◆ **Aim**
Return each of the following records line for line, changing no character.
* Begin *
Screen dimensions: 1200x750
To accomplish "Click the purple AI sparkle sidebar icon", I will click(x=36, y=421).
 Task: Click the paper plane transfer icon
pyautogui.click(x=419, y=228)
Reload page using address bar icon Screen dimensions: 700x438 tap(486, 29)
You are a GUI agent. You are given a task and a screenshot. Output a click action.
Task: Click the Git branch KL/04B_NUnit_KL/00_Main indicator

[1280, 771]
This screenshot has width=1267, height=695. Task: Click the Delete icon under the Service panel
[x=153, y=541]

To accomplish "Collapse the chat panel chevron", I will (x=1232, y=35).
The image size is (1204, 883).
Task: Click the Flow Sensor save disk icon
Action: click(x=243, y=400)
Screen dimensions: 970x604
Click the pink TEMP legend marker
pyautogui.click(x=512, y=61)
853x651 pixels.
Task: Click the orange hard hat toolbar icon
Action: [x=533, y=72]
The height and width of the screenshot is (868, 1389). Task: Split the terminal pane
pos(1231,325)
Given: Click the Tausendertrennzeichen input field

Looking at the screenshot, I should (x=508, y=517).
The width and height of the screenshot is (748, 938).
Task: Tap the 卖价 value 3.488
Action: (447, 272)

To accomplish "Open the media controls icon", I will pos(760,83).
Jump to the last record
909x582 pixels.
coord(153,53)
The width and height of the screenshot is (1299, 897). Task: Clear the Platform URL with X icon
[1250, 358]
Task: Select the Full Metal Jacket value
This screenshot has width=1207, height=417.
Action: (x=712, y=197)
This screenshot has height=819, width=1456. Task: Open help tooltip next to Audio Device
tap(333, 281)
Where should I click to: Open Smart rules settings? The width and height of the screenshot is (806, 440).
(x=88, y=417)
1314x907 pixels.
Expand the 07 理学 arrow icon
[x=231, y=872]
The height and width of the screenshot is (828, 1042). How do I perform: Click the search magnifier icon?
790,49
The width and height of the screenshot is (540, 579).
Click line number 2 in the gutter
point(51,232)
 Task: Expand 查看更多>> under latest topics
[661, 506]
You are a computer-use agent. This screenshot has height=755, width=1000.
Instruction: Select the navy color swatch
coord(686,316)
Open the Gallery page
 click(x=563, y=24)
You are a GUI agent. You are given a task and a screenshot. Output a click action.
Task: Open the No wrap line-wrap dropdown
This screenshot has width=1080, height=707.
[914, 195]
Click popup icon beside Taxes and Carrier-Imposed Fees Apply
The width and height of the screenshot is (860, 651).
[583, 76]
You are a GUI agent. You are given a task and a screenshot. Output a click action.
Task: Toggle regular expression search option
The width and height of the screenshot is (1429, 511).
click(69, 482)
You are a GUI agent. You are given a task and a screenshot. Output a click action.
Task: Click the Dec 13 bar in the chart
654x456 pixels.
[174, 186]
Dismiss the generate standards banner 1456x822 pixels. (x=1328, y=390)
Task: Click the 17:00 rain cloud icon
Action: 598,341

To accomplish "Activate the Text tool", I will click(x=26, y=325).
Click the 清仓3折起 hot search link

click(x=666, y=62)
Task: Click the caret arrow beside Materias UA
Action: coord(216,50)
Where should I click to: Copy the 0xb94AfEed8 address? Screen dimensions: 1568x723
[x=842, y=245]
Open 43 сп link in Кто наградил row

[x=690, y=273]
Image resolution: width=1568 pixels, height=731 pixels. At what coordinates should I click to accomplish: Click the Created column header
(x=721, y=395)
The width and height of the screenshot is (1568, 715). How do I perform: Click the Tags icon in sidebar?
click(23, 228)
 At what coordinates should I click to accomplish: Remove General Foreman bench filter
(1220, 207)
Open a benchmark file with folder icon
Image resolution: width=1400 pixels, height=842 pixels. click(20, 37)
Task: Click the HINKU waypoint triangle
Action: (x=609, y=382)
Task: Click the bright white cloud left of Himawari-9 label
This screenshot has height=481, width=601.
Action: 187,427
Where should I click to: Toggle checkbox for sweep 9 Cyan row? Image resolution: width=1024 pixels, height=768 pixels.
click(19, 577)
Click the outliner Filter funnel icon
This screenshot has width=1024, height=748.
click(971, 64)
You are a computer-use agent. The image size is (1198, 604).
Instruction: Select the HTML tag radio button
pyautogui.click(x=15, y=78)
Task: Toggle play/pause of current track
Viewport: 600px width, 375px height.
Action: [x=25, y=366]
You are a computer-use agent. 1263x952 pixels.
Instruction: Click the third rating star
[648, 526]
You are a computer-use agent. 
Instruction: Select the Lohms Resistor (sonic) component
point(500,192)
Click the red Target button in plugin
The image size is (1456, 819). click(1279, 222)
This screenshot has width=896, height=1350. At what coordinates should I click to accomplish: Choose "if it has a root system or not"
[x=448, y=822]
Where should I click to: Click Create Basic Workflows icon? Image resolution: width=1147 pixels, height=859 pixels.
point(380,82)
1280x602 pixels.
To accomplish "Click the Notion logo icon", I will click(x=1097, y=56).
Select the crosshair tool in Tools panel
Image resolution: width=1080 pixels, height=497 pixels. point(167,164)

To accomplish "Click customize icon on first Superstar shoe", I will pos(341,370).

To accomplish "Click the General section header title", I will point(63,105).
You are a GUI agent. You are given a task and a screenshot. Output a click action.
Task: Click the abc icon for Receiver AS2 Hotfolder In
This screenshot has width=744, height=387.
* End *
◆ **Right answer**
Screen dimensions: 1200x750
To accomplish "Click the purple AI sparkle sidebar icon", I will click(x=36, y=421).
 Task: Click the paper plane transfer icon
pyautogui.click(x=419, y=228)
Reload page using address bar icon Screen dimensions: 700x438 tap(486, 29)
You are a GUI agent. You are given a task and a screenshot. Output a click action.
Task: Click the Git branch KL/04B_NUnit_KL/00_Main indicator

[1280, 771]
This screenshot has width=1267, height=695. Task: Click the Delete icon under the Service panel
[x=153, y=541]

To accomplish "Collapse the chat panel chevron", I will (x=1232, y=35).
The image size is (1204, 883).
Task: Click the Flow Sensor save disk icon
Action: click(x=243, y=400)
Screen dimensions: 970x604
Click the pink TEMP legend marker
pyautogui.click(x=512, y=61)
853x651 pixels.
Task: Click the orange hard hat toolbar icon
Action: [x=533, y=72]
The height and width of the screenshot is (868, 1389). Task: Split the terminal pane
pos(1231,325)
Given: Click the Tausendertrennzeichen input field

Looking at the screenshot, I should (x=508, y=517).
The width and height of the screenshot is (748, 938).
Task: Tap the 卖价 value 3.488
Action: (447, 272)

To accomplish "Open the media controls icon", I will pos(760,83).
Jump to the last record
909x582 pixels.
coord(153,53)
The width and height of the screenshot is (1299, 897). Task: Clear the Platform URL with X icon
[1250, 358]
Task: Select the Full Metal Jacket value
This screenshot has width=1207, height=417.
Action: (x=712, y=197)
This screenshot has height=819, width=1456. Task: Open help tooltip next to Audio Device
tap(333, 281)
Where should I click to: Open Smart rules settings? The width and height of the screenshot is (806, 440).
(x=88, y=417)
1314x907 pixels.
Expand the 07 理学 arrow icon
[x=231, y=872]
The height and width of the screenshot is (828, 1042). How do I perform: Click the search magnifier icon?
790,49
The width and height of the screenshot is (540, 579).
Click line number 2 in the gutter
point(51,232)
 Task: Expand 查看更多>> under latest topics
[661, 506]
You are a computer-use agent. This screenshot has height=755, width=1000.
Instruction: Select the navy color swatch
coord(686,316)
Open the Gallery page
 click(x=563, y=24)
You are a GUI agent. You are given a task and a screenshot. Output a click action.
Task: Open the No wrap line-wrap dropdown
This screenshot has width=1080, height=707.
[914, 195]
Click popup icon beside Taxes and Carrier-Imposed Fees Apply
The width and height of the screenshot is (860, 651).
[583, 76]
You are a GUI agent. You are given a task and a screenshot. Output a click action.
Task: Toggle regular expression search option
The width and height of the screenshot is (1429, 511).
click(69, 482)
You are a GUI agent. You are given a task and a screenshot. Output a click action.
Task: Click the Dec 13 bar in the chart
654x456 pixels.
[174, 186]
Dismiss the generate standards banner 1456x822 pixels. (x=1328, y=390)
Task: Click the 17:00 rain cloud icon
Action: 598,341

To accomplish "Activate the Text tool", I will click(x=26, y=325).
Click the 清仓3折起 hot search link

click(x=666, y=62)
Task: Click the caret arrow beside Materias UA
Action: coord(216,50)
Where should I click to: Copy the 0xb94AfEed8 address? Screen dimensions: 1568x723
[x=842, y=245]
Open 43 сп link in Кто наградил row

[x=690, y=273]
Image resolution: width=1568 pixels, height=731 pixels. At what coordinates should I click to accomplish: Click the Created column header
(x=721, y=395)
The width and height of the screenshot is (1568, 715). How do I perform: Click the Tags icon in sidebar?
click(23, 228)
 At what coordinates should I click to accomplish: Remove General Foreman bench filter
(1220, 207)
Open a benchmark file with folder icon
Image resolution: width=1400 pixels, height=842 pixels. click(20, 37)
Task: Click the HINKU waypoint triangle
Action: (x=609, y=382)
Task: Click the bright white cloud left of Himawari-9 label
This screenshot has height=481, width=601.
Action: 187,427
Where should I click to: Toggle checkbox for sweep 9 Cyan row? Image resolution: width=1024 pixels, height=768 pixels.
click(19, 577)
Click the outliner Filter funnel icon
This screenshot has width=1024, height=748.
click(971, 64)
You are a computer-use agent. The image size is (1198, 604).
Instruction: Select the HTML tag radio button
pyautogui.click(x=15, y=78)
Task: Toggle play/pause of current track
Viewport: 600px width, 375px height.
Action: [x=25, y=366]
You are a computer-use agent. 1263x952 pixels.
Instruction: Click the third rating star
[648, 526]
You are a computer-use agent. 
Instruction: Select the Lohms Resistor (sonic) component
point(500,192)
Click the red Target button in plugin
The image size is (1456, 819). click(1279, 222)
This screenshot has width=896, height=1350. At what coordinates should I click to accomplish: Choose "if it has a root system or not"
[x=448, y=822]
Where should I click to: Click Create Basic Workflows icon? Image resolution: width=1147 pixels, height=859 pixels.
point(380,82)
1280x602 pixels.
To accomplish "Click the Notion logo icon", I will click(x=1097, y=56).
Select the crosshair tool in Tools panel
Image resolution: width=1080 pixels, height=497 pixels. point(167,164)

To accomplish "Click customize icon on first Superstar shoe", I will pos(341,370).

To accomplish "Click the General section header title", I will point(63,105).
You are a GUI agent. You are given a task and a screenshot. Output a click action.
Task: Click the abc icon for Receiver AS2 Hotfolder In
This screenshot has width=744, height=387.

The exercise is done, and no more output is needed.